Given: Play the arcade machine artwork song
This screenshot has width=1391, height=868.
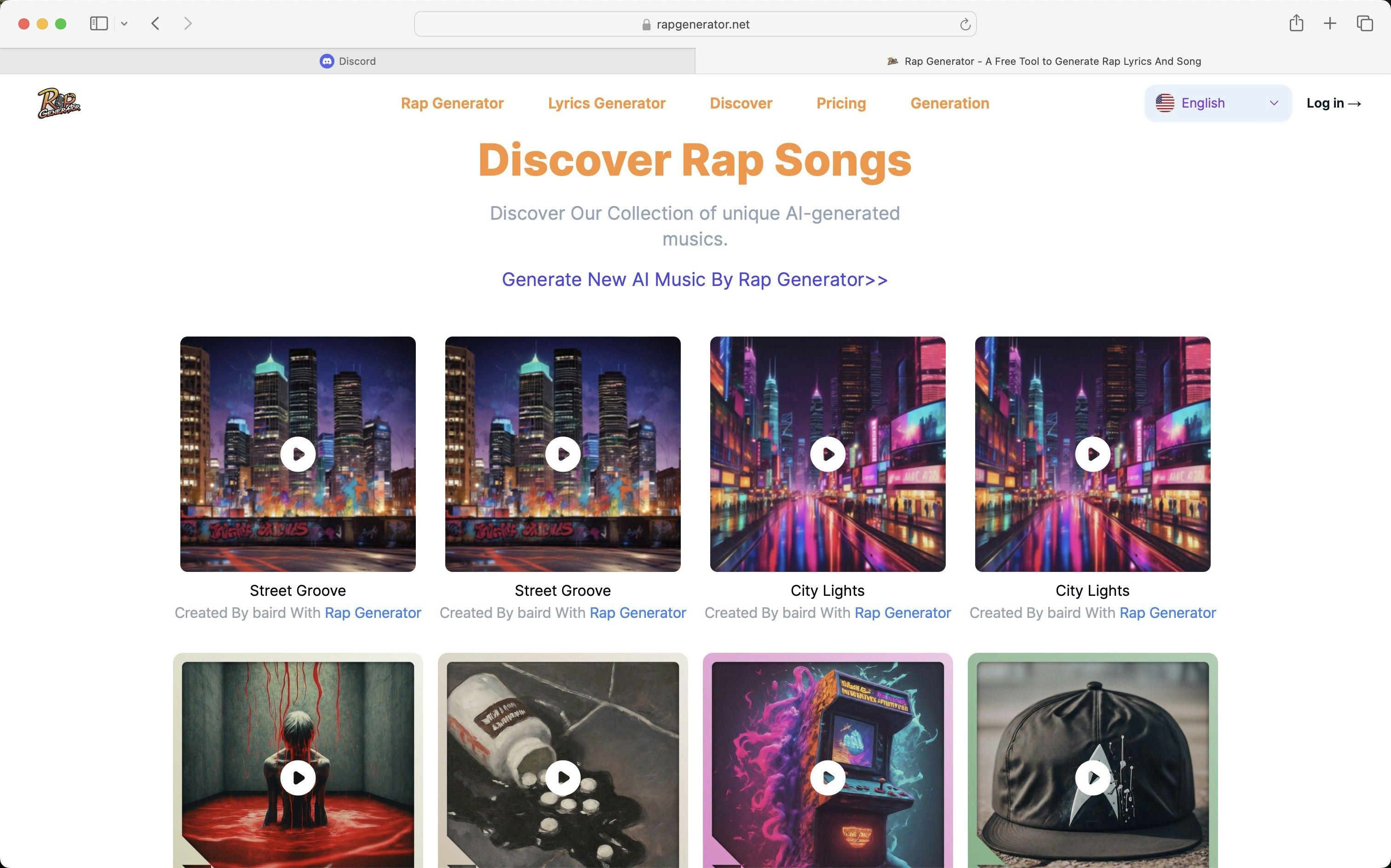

☆ ☆ ☆ ☆ ☆

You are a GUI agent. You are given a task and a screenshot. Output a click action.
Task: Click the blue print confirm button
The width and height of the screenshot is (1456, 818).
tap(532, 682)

☆ ☆ ☆ ☆ ☆

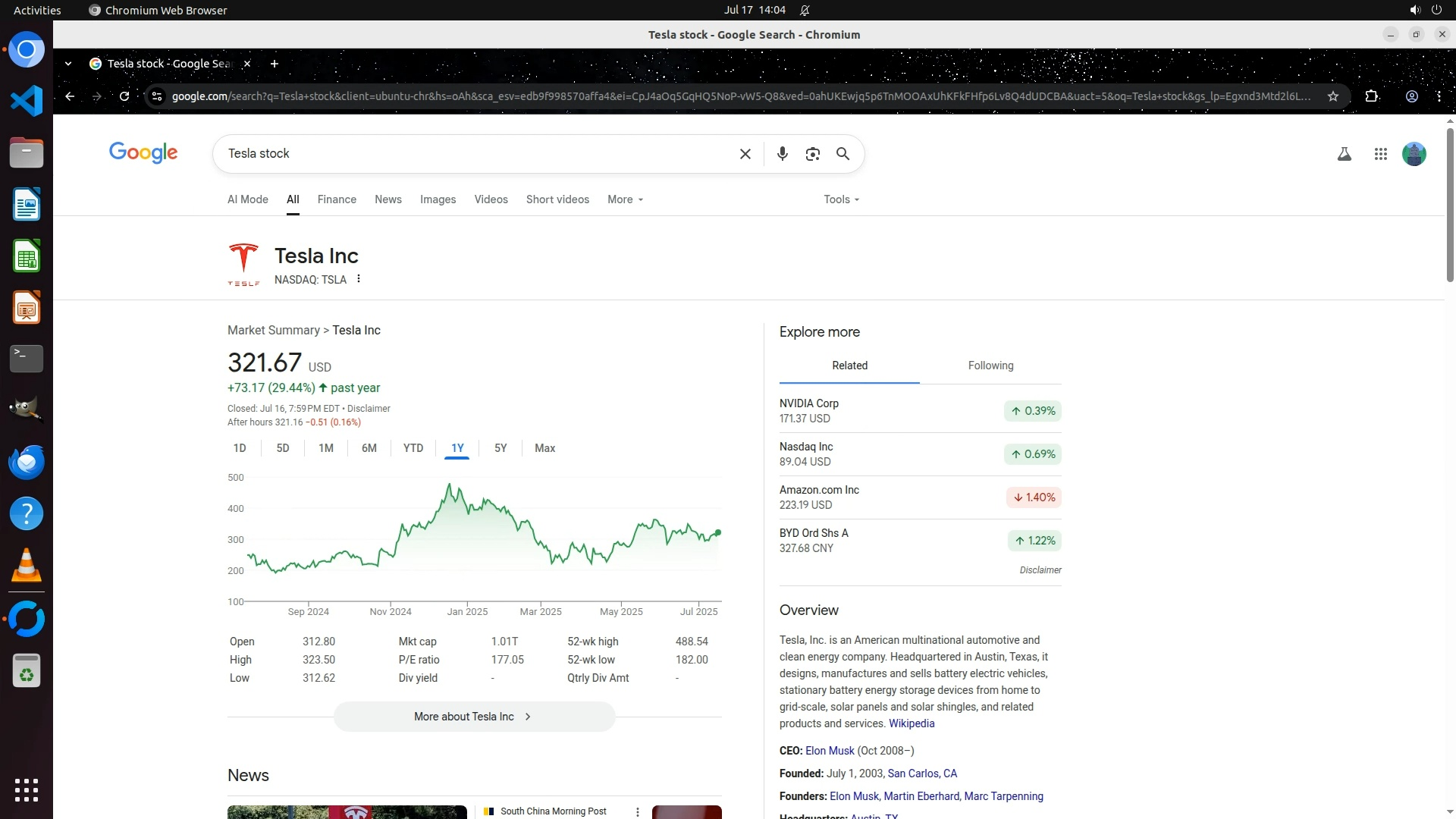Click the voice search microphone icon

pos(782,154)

☆ ☆ ☆ ☆ ☆

About this exercise: Please, from the entries above, set down exactly the lines from the one containing "Given: Play the arcade machine artwork song" through the one containing "This screenshot has width=1391, height=868.", and only those.

Answer space:
Given: Play the arcade machine artwork song
This screenshot has width=1391, height=868.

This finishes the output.